Die Zusatzversorgung im öffentlichen Dienst ist in Hamburg gesetzlich geregelt. Nach § 20 des Hamburgischen Zusatzversorgungsgesetzes (HambZVG) ruht die niedrigere Versorgung, wenn einem oder einer ehemaligen Arbeitnehmerin sowohl ein eigenes Ruhegeld als auch eine Hinterbliebenenversorgung zustehen. Die von uns vertretene Klägerin bezieht nach dem Tod ihres Ehemannes eine Hinterbliebenenversorgung. Nach ihrem Eintritt in den Ruhestand zahlte die Stadt Hamburg die von ihr verdiente Zusatzversorgung (Ruhegeld) nicht aus, da sie betragsmäßig niedriger war als die Hinterbliebenenversorgung. 

Mit der Klage haben wir geltend gemacht, dass diese Regelung Versorgungsberechtigte, die zugleich eine Hinterbliebenenversorgung nach dem HambZVG erhalten, gegenüber Versorgungsberechtigten, die zugleich eine Hinterbliebenenversorgung nach anderen Vorschriften oder von anderen Arbeitgebern beziehen, benachteiligt, ohne dass dafür ein sachlicher Grund gegeben ist. Gleichzeitig haben wir unter Hinweis auf Europarecht eine mittelbare Benachteiligung von Frauen in dieser Vorschrift gesehen, da diese wegen geringeren Verdienstes, Ausfallzeiten durch Kindererziehung und Teilzeittätigkeit häufiger selbst eine geringere Zusatzversorgung erdient haben als ihr verstorbener Ehegatte. 

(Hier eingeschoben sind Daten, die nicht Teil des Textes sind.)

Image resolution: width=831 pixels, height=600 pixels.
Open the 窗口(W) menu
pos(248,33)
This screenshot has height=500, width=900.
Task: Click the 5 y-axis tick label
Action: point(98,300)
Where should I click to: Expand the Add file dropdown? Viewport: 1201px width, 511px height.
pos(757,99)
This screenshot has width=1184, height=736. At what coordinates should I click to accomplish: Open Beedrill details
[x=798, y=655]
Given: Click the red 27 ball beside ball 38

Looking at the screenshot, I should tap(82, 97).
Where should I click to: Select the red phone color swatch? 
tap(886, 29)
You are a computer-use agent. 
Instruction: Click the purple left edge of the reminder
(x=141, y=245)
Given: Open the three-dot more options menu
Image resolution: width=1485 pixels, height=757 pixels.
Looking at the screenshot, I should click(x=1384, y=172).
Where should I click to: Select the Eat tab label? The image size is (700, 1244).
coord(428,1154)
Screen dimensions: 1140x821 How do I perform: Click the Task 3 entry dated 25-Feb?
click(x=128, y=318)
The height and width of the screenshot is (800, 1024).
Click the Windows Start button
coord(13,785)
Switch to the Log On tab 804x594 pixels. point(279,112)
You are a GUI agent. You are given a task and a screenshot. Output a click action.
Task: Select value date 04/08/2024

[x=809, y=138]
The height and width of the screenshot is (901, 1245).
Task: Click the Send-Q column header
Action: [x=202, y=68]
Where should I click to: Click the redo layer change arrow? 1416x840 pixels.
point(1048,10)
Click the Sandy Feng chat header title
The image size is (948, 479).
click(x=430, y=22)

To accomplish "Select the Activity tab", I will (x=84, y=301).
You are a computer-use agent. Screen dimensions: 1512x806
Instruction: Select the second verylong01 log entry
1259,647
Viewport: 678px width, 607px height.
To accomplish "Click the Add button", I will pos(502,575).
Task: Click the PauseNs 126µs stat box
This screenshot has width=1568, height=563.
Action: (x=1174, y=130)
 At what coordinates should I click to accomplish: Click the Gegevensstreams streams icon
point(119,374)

Die Vorinstanzen haben die Klage abgewiesen und die Vorschrift des § 20 HambZVG für verfassungs- und europarechtskonform gehalten. Das Bundesarbeitsgericht hat in der mündlichen Verhandlung am 26.09.2017 (Aktenzeichen - 3 AZR 733/15 -) deutlich gemacht, dass es erhebliche Zweifel an der Verfassungsmäßigkeit der Vorschrift hat. Das BAG ist allerdings nicht berechtigt, Gesetze für verfassungswidrig zu erklären. Es kann diese lediglich dem Bundesverfassungsgericht vorlegen. Eine solche Vorlage kommt jedoch nur in Frage, wenn der Fall nicht anderweitig gelöst werden kann. Daher ist zunächst zu prüfen, ob eine mittelbare Benachteiligung von Frauen vorliegt. Hierfür muss der Sachverhalt weiter ermittelt werden. Das Bundesarbeitsgericht hat die klageabweisenden Urteile daher aufgehoben und die Sache an das Landesarbeitsgericht in Hamburg zurückverwiesen.